In conclusione, replicare il modello di gestione dei rifiuti dei principali Paesi Europei basato su una robusta frazione destinata all’incenerimento non sembra una strada ideale per l’Italia, oltre ad essere difficilmente proponibile per l’opposizione dei comitati locali. Le alternative esistono ma necessitano di scelte strategiche di lungo periodo da parte del governo. In specifico: 1) la riduzione “a monte” della produzione di rifiuti deve coinvolgere l’industria di produzione e di imballaggio; 2) l’aumento della percentuale di differenziata non è immediato ed alcuni grandi centri sono ancora molto lontani dagli obiettivi (7% rispetto al 60% da raggiungere); 3) le tecnologie alternative di cui sopra vanno studiate caso per caso per una potenziale messa in posa su scala nazionale.

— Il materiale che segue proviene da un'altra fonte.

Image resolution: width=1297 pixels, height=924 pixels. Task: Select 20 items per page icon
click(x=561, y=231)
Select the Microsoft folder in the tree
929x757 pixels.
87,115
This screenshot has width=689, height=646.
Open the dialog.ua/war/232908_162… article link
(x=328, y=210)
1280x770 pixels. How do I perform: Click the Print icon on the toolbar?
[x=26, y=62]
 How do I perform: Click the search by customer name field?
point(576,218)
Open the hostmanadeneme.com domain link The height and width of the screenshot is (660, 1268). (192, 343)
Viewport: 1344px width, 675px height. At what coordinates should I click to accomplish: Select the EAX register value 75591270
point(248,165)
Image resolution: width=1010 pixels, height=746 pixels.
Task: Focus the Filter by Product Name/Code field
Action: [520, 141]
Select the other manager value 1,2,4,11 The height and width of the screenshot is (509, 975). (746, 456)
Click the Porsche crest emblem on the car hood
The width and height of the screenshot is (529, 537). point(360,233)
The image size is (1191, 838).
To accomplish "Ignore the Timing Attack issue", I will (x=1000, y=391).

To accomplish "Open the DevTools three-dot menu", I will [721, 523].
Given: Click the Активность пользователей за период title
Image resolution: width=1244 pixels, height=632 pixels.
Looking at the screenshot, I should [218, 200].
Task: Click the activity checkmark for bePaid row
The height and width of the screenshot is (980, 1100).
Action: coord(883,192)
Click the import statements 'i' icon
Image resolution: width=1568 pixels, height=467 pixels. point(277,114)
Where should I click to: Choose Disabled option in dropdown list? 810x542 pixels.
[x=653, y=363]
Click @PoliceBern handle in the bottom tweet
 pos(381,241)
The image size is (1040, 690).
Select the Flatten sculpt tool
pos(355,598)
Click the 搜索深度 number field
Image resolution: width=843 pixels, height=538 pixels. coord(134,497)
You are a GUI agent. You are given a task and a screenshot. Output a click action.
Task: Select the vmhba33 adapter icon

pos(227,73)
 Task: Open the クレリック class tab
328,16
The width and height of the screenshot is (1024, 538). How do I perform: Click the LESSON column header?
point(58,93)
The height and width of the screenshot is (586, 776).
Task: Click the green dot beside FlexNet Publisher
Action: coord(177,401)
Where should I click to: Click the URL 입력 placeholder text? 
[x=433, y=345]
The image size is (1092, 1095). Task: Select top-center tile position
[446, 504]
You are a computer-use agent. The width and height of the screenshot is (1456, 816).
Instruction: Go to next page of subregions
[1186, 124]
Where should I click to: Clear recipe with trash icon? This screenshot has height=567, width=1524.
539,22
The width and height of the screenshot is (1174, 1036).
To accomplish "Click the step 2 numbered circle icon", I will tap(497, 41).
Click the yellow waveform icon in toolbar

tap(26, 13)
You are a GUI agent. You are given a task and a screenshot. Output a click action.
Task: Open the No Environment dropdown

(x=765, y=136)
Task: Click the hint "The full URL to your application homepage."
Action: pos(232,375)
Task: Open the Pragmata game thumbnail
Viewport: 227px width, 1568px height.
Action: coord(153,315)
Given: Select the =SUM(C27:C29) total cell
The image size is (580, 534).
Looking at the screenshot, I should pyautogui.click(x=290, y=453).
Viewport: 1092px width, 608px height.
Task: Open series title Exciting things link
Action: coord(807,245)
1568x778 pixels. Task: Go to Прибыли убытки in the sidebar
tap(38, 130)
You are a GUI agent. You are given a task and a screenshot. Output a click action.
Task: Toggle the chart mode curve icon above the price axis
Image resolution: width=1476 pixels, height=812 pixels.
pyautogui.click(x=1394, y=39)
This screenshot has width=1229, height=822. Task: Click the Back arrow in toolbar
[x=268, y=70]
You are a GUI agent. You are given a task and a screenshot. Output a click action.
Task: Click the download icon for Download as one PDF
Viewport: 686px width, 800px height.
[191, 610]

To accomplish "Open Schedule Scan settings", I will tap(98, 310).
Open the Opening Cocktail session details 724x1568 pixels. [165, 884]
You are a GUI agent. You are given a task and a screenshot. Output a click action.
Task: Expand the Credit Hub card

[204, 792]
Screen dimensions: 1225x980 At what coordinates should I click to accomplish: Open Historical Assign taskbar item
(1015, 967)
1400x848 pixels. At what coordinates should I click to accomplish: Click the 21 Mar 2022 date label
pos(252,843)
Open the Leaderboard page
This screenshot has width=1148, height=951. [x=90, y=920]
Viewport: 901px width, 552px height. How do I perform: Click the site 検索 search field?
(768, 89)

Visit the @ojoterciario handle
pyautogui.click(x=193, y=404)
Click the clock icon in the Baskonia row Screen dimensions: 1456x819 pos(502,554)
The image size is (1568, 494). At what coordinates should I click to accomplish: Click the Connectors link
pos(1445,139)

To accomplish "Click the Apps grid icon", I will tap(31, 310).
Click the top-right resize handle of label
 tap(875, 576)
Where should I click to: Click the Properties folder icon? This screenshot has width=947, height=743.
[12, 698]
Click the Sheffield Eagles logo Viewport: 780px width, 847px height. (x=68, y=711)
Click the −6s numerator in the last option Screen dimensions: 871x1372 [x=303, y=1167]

Con ciò non si vuole sostenere che i risultati proposti da “Rifiuti Zero” siano irraggiungibili nè che non si debba nemmeno provarci. Si vuole invece sottolineare che non prendere seriamente in considerazione la portata di un progetto di rivoluzione nella gestione dei rifiuti – perché di questo stiamo parlando – sottovalutando le inerzie in gioco può essere davvero pericoloso, soprattutto alla luce della condizione attuale di discariche e finanze pubbliche italiane. Certamente è doveroso che la politica inizi a trattare il tema “rifiuti” con minore superficialità. Non un consiglio, ma un dovere.
*****
[Si ringrazia il blogger Energisauro, co-autore di questo articolo apparso su iMille-magazine, venerdì.]
Note a piè pagina
[1] Rifiuti Zero
[2] ISPRA, Rapporto Rifiuti 2012
[3] Federambiente, Rapporto sulle tecniche di trattamento dei rifiuti urbani in Italia.